Now another uniquely American tradition. Commentator Bruce Nemerov was editing the papers of musicologist John Work and he came across recordings of African-American high school quartet contests in the 1930s.

BRUCE NEMEROV:

There was a buzz on the campus of Tennessee A&I that last weekend in March of 1938. The black college in Nashville was hosting the 9th annual State Convention of the New Farmers of America. On that Friday evening, an event unique to the NFA was about to begin: the quartet contest.

(Soundbite of "Little David, Play on Your Harp")

HOLLOWAY HIGH NFA QUARTET: (Singing) Hallelujah. Little David, play on your harp. Hallelu.

NEMEROV: One finalist in the state championship was from nearby Murfreesboro. Holloway High was Murfreesboro's black high school, and their quartet was made up of two freshmen, Richard Gregory(ph) and Zina Richardson(ph), and two sophomores, Anthony Winrow(ph) and Warren Johnson(ph). They were nervous when they began "Little David, Play on Your Harp."

(Soundbite of "Little David, Play on Your Harp")

Unidentified Man #1: (Singing) My poor God, help me.

HOLLOWAY HIGH NFA QUARTET: (Singing) Oh, Lord.

Unidentified Man #1: (Singing) ...(Unintelligible).

HOLLOWAY HIGH NFA QUARTET: (Singing) Oh, Lord.

Unidentified Man #1: (Singing) Little David, play on your harp.

HOLLOWAY HIGH NFA QUARTET: (Singing) Hallelujah. Little David, play on your harp. Hallelu.

Unidentified Man #1: (Singing) Little David, play on your harp.

NEMEROV: One of the judges that day was Fisk University music professor John Work. He brought along his school's recording machine, a Presto portable that recorded sound on plastic-coated discs.

(Soundbite of "Little David, Play on Your Harp")

HOLLOWAY HIGH NFA QUARTET: (Singing) Hallelujah. Little David, play on your harp. Hallelu.

NEMEROV: In the Jim Crow South black students weren't permitted to join the Future Farmers of America, so a Tennessee chapter of the New Farmers of America was formed in 1930. Like their white counterparts in the FFA, New Farmers were taught leadership and farming skills. But, unlike Future Farmers, New Farmers met in a classroom under a picture of Booker T. Washington and they competed in quartet contests.

● STATED PROBLEM 1
Transcribe the quartet contest transcript from "There was a" down to "the quartet contest.".

● DATA IN THIS EXERCISE

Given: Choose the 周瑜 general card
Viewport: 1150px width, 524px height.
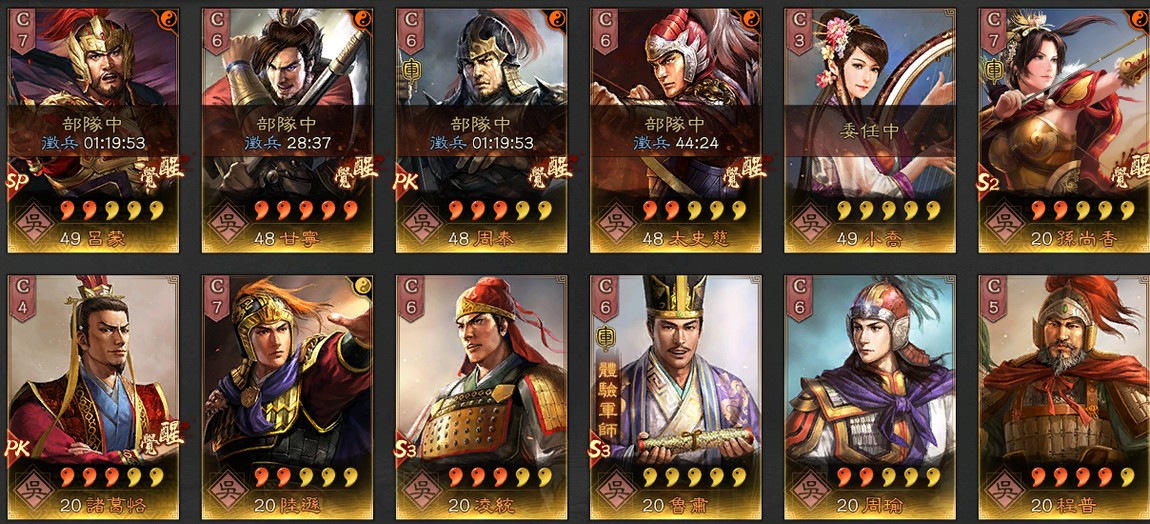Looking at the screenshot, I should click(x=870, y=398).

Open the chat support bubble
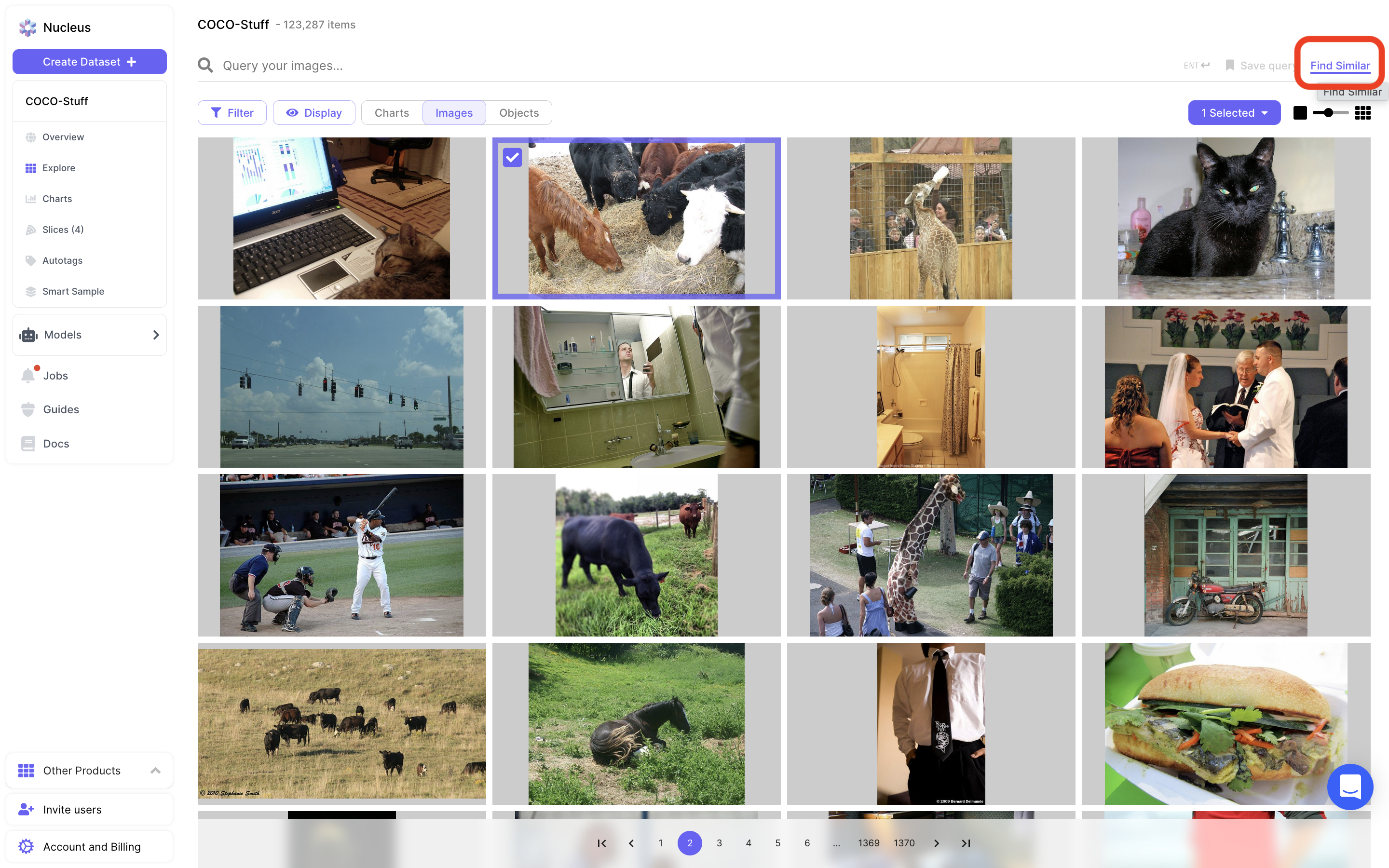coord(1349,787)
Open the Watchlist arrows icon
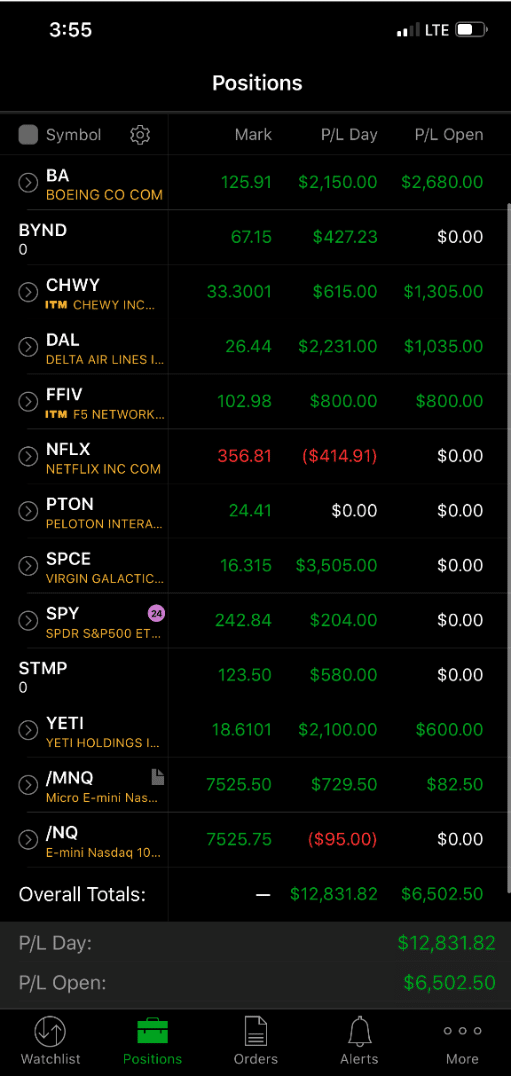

● STATED PROBLEM 2
How many lines of the records contain the string "Open"? Reply with the number alone.

● RESULT 1
There was a buzz on the campus of Tennessee A&I that last weekend in March of 1938. The black college in Nashville was hosting the 9th annual State Convention of the New Farmers of America. On that Friday evening, an event unique to the NFA was about to begin: the quartet contest.

● RESULT 2
2